• REQUIRED TASK 1:
In the forum post about the Python assignment, which other person in the list does the code also match when searching for Adam Smith?

[begin EXCERPT PROVIDED]

Find an replace list value based on other list values - python

I am working on an assignment for school and have hit a wall.
The challenge is:
You will be passed the filename P, firstname F, lastname L, and a new birthday B.
Load the fixed length record file in P, search for F,L in the first and change birthday to B.
Then save the file.
I have managed to read from the file and split the data into the desired entries in a list.
However, my issue arises when I am searching for the first and last name in the list.
The first and last name being passed is Adam Smith, but there is also an Adam Smithers in the list who is found by my code as well.
When I attempt to replace the desired element of the list, it is replacing it for both Smith and Smithers.
We cannot use regular expressions for the assignment, so I am at a bit of a loss for how to approach this and find an exact match for the last name while ignoring the other last name that contains Smith without using regex.
Here's my code:
import sys
P= sys.argv[1]
F= sys.argv[2]
L= sys.argv[3]
B= sys.argv[4]
filePath = P
firstName = F
lastName = L
newBirthday = B
records = []
file1 = open(filePath, 'r')
fileContent = file1.read()
while len(fileContent) > 0:
record = []
fname = fileContent[0:16]
lname = fileContent[16:32]
bday = fileContent[32:40]
record = [fname,lname,bday]
records.append(record)
fileContent = fileContent[40:]
for record in records:
if firstName in record[0] and lastName in record[1]:
record[2] = newBirthday
file1.close()
file2 = open(filePath, 'w')
for record in records:
file2.write(record[0])
file2.write(record[1])
file2.write(record[2])
file2.close()
Any ideas or hints that someone would be able to provide will be most appreciated.

[end EXCERPT PROVIDED]
[begin DATASET EXCERPTS]

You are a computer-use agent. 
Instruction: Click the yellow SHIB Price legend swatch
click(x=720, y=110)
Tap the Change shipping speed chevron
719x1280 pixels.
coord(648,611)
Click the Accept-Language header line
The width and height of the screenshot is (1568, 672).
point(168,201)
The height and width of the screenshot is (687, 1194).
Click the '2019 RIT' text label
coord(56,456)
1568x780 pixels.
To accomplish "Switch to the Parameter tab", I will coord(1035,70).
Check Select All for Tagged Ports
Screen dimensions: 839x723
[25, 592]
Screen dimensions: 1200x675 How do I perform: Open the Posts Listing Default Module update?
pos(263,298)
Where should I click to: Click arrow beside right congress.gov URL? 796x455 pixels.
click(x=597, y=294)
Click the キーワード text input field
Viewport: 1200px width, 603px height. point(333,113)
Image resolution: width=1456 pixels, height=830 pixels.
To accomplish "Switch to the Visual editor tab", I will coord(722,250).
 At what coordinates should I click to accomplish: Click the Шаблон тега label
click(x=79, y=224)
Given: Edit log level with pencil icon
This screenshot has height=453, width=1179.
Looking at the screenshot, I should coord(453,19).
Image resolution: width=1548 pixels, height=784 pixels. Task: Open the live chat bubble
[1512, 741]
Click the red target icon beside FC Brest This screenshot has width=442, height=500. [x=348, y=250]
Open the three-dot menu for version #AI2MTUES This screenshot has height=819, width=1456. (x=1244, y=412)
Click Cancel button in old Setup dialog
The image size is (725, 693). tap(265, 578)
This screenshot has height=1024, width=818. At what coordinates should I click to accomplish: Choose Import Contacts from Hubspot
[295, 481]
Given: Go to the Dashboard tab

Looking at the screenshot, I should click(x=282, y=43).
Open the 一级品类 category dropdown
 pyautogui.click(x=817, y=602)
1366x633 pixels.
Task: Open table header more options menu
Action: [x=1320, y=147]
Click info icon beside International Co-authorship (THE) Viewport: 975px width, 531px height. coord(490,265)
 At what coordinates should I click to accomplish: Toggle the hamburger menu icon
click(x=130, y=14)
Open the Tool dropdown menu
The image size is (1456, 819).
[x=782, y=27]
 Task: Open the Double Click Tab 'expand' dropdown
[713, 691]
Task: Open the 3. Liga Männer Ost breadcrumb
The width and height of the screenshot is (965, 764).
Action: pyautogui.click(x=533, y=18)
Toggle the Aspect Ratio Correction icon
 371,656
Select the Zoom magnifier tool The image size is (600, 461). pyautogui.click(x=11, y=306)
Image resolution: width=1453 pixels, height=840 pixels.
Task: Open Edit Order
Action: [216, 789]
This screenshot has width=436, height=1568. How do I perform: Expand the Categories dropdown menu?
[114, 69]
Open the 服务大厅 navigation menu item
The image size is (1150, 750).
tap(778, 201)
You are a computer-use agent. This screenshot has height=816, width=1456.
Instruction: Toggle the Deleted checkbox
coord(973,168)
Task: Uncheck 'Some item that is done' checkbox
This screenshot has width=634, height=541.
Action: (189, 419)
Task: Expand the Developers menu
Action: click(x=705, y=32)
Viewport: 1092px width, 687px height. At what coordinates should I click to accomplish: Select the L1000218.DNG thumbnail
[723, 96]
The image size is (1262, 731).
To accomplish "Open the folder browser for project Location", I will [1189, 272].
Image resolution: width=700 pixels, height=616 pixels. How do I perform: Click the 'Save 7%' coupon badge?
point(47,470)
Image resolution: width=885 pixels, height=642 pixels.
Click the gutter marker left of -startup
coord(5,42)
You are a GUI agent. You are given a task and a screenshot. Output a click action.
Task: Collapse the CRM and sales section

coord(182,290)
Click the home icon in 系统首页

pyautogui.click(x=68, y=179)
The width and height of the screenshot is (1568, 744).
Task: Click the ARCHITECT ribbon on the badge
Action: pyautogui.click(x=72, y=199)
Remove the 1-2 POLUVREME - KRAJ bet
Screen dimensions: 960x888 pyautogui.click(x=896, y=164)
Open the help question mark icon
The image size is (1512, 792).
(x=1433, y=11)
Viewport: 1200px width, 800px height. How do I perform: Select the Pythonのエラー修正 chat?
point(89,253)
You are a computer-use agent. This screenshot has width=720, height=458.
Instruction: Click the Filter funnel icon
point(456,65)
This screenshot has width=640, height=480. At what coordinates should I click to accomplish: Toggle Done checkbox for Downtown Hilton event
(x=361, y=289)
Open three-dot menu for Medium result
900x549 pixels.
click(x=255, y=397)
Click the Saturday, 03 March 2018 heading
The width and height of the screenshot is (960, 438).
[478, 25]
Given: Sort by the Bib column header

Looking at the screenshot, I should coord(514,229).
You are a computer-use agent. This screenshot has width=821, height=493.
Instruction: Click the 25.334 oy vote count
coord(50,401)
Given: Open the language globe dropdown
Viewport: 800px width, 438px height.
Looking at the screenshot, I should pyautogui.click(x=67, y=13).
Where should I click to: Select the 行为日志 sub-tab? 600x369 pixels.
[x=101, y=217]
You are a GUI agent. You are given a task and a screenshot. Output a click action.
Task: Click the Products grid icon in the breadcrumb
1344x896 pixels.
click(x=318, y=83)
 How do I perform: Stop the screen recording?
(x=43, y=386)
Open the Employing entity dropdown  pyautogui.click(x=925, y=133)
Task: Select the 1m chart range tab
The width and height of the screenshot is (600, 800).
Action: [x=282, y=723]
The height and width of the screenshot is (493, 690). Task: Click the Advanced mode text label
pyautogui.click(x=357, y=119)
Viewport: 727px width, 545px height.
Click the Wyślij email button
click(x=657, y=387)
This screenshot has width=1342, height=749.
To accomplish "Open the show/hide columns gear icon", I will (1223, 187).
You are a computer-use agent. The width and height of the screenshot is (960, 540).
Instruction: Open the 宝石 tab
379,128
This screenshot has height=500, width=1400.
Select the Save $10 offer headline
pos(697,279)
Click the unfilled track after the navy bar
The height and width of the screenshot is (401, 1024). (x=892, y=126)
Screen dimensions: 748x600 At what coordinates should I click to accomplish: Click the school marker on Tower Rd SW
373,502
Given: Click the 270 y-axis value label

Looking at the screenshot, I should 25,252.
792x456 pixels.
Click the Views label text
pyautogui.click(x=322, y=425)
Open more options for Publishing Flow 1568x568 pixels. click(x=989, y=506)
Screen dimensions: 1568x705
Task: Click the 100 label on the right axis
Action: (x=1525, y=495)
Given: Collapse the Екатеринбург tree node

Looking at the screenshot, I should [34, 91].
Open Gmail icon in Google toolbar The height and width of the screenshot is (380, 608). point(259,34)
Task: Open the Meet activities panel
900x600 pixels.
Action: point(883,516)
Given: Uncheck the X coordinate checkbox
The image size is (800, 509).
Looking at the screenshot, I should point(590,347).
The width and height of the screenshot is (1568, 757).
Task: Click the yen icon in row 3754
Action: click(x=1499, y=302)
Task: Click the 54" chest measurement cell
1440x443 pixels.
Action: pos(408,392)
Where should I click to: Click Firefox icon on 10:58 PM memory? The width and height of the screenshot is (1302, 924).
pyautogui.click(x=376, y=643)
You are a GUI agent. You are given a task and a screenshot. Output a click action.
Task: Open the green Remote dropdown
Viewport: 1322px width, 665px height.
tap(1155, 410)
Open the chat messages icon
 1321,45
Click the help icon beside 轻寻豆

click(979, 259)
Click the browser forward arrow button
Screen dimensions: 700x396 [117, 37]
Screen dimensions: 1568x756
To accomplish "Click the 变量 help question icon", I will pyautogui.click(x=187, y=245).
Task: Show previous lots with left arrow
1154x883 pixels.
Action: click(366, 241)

[end DATASET EXCERPTS]

• REQUIRED TASK 2:
In the records, replace "thumbnail" with "preview" in the lines from the one containing "Viewport: 1092px width, 687px" up to and including the one containing "point(47,470)", and return only those lines.

• RESPONSE 1:
Adam Smithers

• RESPONSE 2:
Viewport: 1092px width, 687px height. At what coordinates should I click to accomplish: Select the L1000218.DNG preview
[723, 96]
The image size is (1262, 731).
To accomplish "Open the folder browser for project Location", I will [1189, 272].
Image resolution: width=700 pixels, height=616 pixels. How do I perform: Click the 'Save 7%' coupon badge?
point(47,470)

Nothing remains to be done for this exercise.